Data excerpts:
== Segment start ==

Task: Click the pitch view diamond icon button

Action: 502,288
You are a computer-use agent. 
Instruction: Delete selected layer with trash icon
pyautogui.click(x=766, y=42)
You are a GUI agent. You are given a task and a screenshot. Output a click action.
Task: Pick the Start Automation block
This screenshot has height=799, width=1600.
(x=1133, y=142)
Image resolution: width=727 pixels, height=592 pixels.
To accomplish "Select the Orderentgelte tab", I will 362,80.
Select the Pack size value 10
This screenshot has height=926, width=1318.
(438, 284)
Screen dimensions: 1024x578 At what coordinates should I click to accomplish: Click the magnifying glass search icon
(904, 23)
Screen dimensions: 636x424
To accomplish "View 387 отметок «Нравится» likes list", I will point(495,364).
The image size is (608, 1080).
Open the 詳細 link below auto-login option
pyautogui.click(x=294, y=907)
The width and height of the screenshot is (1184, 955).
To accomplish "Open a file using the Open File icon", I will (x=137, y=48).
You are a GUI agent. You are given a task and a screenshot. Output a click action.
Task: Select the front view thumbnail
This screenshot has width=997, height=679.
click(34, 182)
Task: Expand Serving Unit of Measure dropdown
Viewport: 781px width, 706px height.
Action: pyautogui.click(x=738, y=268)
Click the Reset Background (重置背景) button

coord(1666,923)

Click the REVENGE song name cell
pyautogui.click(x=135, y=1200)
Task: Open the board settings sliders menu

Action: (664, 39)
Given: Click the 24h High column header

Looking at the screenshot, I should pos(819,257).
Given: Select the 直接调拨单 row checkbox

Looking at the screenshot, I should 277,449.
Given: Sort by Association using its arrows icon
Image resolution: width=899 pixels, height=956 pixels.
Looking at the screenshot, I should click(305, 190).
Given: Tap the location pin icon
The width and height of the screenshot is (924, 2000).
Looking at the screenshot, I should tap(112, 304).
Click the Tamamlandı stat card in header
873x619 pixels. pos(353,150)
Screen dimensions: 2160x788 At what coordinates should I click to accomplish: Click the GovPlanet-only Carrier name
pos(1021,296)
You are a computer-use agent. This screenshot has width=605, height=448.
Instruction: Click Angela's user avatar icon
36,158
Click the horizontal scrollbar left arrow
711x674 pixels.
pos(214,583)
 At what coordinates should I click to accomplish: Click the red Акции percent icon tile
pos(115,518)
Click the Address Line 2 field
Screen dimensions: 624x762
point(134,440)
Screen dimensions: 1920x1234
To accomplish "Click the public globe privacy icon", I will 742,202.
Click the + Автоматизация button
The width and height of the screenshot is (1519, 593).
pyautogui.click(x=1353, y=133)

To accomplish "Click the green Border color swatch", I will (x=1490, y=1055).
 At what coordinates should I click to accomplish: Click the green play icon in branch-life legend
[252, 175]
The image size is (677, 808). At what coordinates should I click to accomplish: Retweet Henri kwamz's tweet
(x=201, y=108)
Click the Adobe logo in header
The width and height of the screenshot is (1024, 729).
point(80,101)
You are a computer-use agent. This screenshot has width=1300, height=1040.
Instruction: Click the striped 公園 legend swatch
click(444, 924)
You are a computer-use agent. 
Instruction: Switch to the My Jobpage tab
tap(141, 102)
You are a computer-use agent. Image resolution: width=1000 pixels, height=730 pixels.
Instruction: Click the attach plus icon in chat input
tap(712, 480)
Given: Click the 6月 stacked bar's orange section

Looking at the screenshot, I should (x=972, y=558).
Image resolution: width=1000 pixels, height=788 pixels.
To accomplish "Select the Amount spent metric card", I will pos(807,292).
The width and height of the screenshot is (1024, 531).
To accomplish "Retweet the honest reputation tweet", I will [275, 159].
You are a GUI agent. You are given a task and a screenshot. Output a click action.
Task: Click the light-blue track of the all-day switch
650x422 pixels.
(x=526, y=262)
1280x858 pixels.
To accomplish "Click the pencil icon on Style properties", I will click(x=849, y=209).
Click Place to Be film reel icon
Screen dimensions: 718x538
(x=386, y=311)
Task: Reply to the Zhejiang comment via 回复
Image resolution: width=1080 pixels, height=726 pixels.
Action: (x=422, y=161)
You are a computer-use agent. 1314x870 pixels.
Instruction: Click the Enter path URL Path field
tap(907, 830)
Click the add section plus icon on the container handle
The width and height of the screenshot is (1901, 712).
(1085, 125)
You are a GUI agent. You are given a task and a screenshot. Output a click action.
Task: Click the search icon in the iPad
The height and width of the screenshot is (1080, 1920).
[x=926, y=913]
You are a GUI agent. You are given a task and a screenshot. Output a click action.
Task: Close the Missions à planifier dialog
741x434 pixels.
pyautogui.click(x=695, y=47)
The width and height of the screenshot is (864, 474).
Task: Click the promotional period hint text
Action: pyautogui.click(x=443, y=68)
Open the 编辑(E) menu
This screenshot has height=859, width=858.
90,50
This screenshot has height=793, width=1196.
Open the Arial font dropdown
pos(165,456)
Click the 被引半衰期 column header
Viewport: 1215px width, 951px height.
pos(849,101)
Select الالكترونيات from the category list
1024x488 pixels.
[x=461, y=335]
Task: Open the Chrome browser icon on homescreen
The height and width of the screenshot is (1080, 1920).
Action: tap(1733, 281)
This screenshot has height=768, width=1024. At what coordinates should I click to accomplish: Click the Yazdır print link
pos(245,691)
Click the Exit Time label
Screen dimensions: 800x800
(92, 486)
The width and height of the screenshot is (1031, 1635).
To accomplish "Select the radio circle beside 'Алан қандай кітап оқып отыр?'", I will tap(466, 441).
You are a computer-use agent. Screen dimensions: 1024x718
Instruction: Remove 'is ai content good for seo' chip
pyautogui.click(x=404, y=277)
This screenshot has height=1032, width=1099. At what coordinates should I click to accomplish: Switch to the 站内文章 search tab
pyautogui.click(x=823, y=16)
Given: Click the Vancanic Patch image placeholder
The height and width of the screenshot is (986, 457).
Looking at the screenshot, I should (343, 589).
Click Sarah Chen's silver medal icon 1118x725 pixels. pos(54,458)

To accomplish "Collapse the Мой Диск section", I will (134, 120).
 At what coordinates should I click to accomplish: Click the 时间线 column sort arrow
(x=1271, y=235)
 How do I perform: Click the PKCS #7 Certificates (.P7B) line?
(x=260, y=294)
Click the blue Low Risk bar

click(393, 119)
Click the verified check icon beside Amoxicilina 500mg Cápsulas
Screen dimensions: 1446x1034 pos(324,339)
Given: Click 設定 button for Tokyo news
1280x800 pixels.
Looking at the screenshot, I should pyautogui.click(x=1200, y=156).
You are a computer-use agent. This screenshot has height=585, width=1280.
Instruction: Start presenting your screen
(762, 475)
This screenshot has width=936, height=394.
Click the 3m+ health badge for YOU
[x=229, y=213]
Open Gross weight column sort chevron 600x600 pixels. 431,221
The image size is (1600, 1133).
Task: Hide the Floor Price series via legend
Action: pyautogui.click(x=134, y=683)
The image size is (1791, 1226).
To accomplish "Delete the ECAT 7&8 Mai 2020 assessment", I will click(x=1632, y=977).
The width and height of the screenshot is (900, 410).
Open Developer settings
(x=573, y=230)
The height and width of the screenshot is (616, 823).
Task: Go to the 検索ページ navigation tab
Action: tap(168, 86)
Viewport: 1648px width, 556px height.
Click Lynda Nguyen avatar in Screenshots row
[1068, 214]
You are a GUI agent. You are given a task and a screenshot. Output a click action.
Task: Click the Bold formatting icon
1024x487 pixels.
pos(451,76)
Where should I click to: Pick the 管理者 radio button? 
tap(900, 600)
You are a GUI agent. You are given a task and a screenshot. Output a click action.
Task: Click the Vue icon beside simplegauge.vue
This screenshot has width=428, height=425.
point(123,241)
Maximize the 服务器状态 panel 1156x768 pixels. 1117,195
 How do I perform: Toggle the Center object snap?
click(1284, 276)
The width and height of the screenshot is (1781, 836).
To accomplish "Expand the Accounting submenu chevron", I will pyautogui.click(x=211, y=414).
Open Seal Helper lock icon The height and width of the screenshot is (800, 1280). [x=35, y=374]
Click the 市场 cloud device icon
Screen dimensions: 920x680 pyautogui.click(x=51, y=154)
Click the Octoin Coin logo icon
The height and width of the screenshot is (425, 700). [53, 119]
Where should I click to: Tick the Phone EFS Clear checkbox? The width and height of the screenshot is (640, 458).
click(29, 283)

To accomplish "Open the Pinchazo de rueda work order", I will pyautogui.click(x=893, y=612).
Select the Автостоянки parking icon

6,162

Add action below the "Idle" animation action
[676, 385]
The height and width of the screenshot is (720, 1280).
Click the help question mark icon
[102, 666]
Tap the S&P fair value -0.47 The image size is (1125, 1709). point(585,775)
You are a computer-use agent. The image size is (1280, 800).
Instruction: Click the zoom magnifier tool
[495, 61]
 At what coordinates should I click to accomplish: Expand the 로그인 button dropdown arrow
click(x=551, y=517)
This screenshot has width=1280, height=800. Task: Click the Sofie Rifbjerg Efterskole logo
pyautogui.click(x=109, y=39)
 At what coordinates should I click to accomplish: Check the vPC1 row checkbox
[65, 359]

== Segment end ==

Activity
Using the entries above, give again exactly the lines from the line holding "This screenshot has width=936, height=394." through the line holding "Viewport: 1648px width, 556px height.". Include both end lines and nothing else.

Answer section
This screenshot has width=936, height=394.
Click the 3m+ health badge for YOU
[x=229, y=213]
Open Gross weight column sort chevron 600x600 pixels. 431,221
The image size is (1600, 1133).
Task: Hide the Floor Price series via legend
Action: pyautogui.click(x=134, y=683)
The image size is (1791, 1226).
To accomplish "Delete the ECAT 7&8 Mai 2020 assessment", I will click(x=1632, y=977).
The width and height of the screenshot is (900, 410).
Open Developer settings
(x=573, y=230)
The height and width of the screenshot is (616, 823).
Task: Go to the 検索ページ navigation tab
Action: tap(168, 86)
Viewport: 1648px width, 556px height.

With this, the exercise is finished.